応益負担は「公共サービスからの受益の程度に応じ税金を負担すべき」という考え方です。
応能負担は「支払える能力(担税力)」に応じ税金を負担すべき」という考え方です。
累進課税は、応能負担の考え方に基づいています。
相続税の超過課税
相続税の超過累進課税は、課税遺産相続ではなく法定相続分に応じる取得金額を課税標準として、累進税率を適用します。
最低税率(課税標準1000万円以下)は10%、最高税率(課税標準6億円超)は55%です。
贈与税の累進課税は相続税よりきつく、課税標準4500万円超で最高税率55%が適用されます。
相続税の実効税率
超過累進税率を採用しているため、いくらの遺産があれば何%の税率で課税されて相続税がいくらになるかを簡単に計算することはできません。
そこで、相続税の税額を知る際に役立つのが、相続税の早見表と実効税率です。
相続した遺産の額にもとづいて計算した、相続人全員で納める相続税の合計額と、その税額が遺産に占める割合を示しています。
例えば1億円の遺産を相続した時の税率は超過累進税率により30%となっています。
しかし子供2人で1億円の遺産を相続した場合、1,000万円以下の遺産には10%、1,000万円を超えて3,000万円以下の遺産には15%……と順番に税率をかけて計算すると、実際の相続税額は合計で770万円、実効税率は7.7%になるのです。
1億円の遺産があると30%の超過累進税率で計算して3,000万円の相続税を納付しなければならないということではないのです。
相続税額と実効税率を確認しておきましょう。
(1)配偶者がいない場合
遺産の額 | 子供1人 | 子供2人 | 子供3人 | |||
---|---|---|---|---|---|---|
相続税額 | 実効税率 | 相続税額 | 実効税率 | 相続税額 | 実効税率 | |
5,000万円 | 160万円 | 0.032 | 80万円 | 0.016 | 20万円 | 0.004 |
1億円 | 1,220万円 | 0.122 | 770万円 | 0.077 | 630万円 | 0.063 |
1億5,000万円 | 2,860万円 | 0.191 | 1,840万円 | 0.123 | 1,440万円 | 0.096 |
2億円 | 4,860万円 | 0.243 | 3,340万円 | 0.167 | 2,460万円 | 0.123 |
2億5,000万円 | 6,930万円 | 0.277 | 4,920万円 | 0.197 | 3,960万円 | 0.158 |
3億円 | 9,180万円 | 0.306 | 6,920万円 | 0.231 | 5,460万円 | 0.182 |
(2)配偶者がいる場合(法定相続分どおりに遺産分割し、配偶者の税額軽減を適用した場合)

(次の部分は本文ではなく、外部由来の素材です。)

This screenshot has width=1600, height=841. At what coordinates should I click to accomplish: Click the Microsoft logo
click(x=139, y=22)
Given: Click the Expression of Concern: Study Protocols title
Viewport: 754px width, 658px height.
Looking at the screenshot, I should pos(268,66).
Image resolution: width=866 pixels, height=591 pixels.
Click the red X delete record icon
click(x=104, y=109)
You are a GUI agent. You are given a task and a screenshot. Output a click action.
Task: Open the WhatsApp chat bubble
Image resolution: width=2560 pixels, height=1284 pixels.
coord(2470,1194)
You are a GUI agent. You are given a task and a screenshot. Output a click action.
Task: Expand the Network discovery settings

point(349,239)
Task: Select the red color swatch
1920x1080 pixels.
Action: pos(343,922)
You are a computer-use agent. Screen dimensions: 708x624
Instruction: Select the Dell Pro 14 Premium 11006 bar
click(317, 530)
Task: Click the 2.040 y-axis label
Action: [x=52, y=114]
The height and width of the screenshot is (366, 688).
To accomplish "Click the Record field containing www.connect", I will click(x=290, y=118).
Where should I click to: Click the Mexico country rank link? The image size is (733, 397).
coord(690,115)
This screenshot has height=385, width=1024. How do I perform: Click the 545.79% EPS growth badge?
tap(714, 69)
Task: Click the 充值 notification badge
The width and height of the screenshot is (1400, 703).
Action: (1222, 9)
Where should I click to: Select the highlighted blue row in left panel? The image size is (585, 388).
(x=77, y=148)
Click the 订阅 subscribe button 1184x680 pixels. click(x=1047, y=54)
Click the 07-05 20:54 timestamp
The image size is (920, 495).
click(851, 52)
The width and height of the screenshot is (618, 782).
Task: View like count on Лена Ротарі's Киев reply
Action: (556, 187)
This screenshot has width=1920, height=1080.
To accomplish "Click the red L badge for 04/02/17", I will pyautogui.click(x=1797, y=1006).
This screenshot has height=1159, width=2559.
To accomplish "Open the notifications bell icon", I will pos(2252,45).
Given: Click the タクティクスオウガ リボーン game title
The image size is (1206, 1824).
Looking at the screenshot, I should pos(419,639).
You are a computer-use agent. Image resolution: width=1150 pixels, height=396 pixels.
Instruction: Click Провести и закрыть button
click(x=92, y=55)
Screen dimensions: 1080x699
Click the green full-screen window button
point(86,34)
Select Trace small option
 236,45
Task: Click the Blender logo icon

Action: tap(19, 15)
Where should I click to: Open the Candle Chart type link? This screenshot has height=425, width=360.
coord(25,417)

遺産の額 | 子供1人 | 子供2人 | 子供3人 | |||
---|---|---|---|---|---|---|
相続税額 | 実効税率 | 相続税額 | 実効税率 | 相続税額 | 実効税率 | |
5,000万円 | 40万円 | 0.008 | 10万円 | 0.001 | 0万円 | 0 |
1億円 | 388万円 | 0.039 | 315万円 | 0.032 | 263万円 | 0.026 |
1億5,000万円 | 920万円 | 0.061 | 748万円 | 0.05 | 665万円 | 0.044 |
2億円 | 1,670万円 | 0.084 | 1,350万円 | 0.068 | 1,218万円 | 0.061 |
2億5,000万円 | 2,460万円 | 0.098 | 1,985万円 | 0.079 | 1,800万円 | 0.072 |
3億円 | 3,460万円 | 0.115 | 2,860万円 | 0.095 | 2,540万円 | 0.085 |
複数人で相続した場合の相続税の負担
先ほどの表で求めた金額は、すべての相続人が負担する相続税の合計額です。
実際に相続税を納付する際に複数の相続人がいる場合は、それぞれの相続人が負担する相続税額を計算しなければなりません。
相続税を計算する際は、まず相続人全員で納める相続税の合計額を求めます。
その後、各相続人が相続した遺産の割合で按分して、各相続人の相続税負担額を計算します。
遺産を多く相続した相続人の相続税の負担は大きくなり、少ない金額の遺産しか相続しなかった相続人は相続税の負担も小さくなるのです。
また、遺産をまったく相続しなかった人は相続税の負担がありません。
例えば、相続人が子供3人(長男・次男・長女)で1億5,000万円の遺産を相続した場合、先ほどの表から相続税の合計額は1,440万円であることが分かります。
この時、長男が50%、次男が40%、長女が10%の遺産を相続したとすると、それぞれの相続税の額は以下のようになります。
長男の相続税額 1,440万円×50%=720万円
次男の相続税額 1,440万円×40%=576万円
長女の相続税額 1,440万円×10%=144万円
相続税の計算例
それでは実際の遺産額と相続人の人数にもとづいて相続税の計算をしてみましょう。
計算例(1)
遺産額2億円、相続人が配偶者と子供2人の合計3人で配偶者が60%、子供がそれぞれ20%を相続した場合
①遺産額から「3,000万円+600万円×相続人の数」で計算した基礎控除の額を控除して課税遺産の額を計算します。
遺産額2億円-基礎控除額4,800万円=課税遺産の額1億5,200万円
②課税遺産の額を法定相続割合で分けて相続税の総額を計算します。
配偶者 1億5,200万円×1/2=7,600万円
7,600万円×30%-700万円=相続税額1,580万円
子供(1人あたり) 1億5,200万円×1/4=3,800万円
3,800万円×20%-200万円=相続税額560万円
相続税額の合計1,580万円+560万円×2人=2,700万円
③各相続人の納付額を計算します。
配偶者 2,700万円×60%=1,620万円
配偶者の税額軽減により0円
子供(1人あたり) 2,700万円×20%=540万円
配偶者の税額軽減により、配偶者の取得した遺産の額が1億6,000万円または法定相続分のいずれか大きい金額までは相続がかからないため、配偶者の相続した割合によって全体の相続税の額が変わります。
この場合、子供2人で合計1,080万円の相続税を納付することとなります。
計算例(2)
遺産額3億円、相続人が子供2人で長男が60%、次男が40%を相続した場合
①遺産額から「3,000万円+600万円×相続人の数」で計算した基礎控除の額を控除して課税遺産の額を計算します。
遺産額3億円-基礎控除額4,200万円=課税遺産の額2億5,800万円
②課税遺産の額を法定相続割合で分けて相続税の総額を計算します。
子供(1人あたり) 2億5,800万円×1/2=1億2,900万円
1億2,900万円×40%-1,700万円=3460万円
相続税額の合計 3,460万円×2人=6920万円
③各相続人の納付額を計算します。
長男6,920万円×60%=4,152万円
次男6,920万円×40%=2,768万円
この場合、子供2人で合計6,920万円の相続税を納付することに変わりありませんが、相続した遺産の額に応じてそれぞれの負担金額が変わることとなります。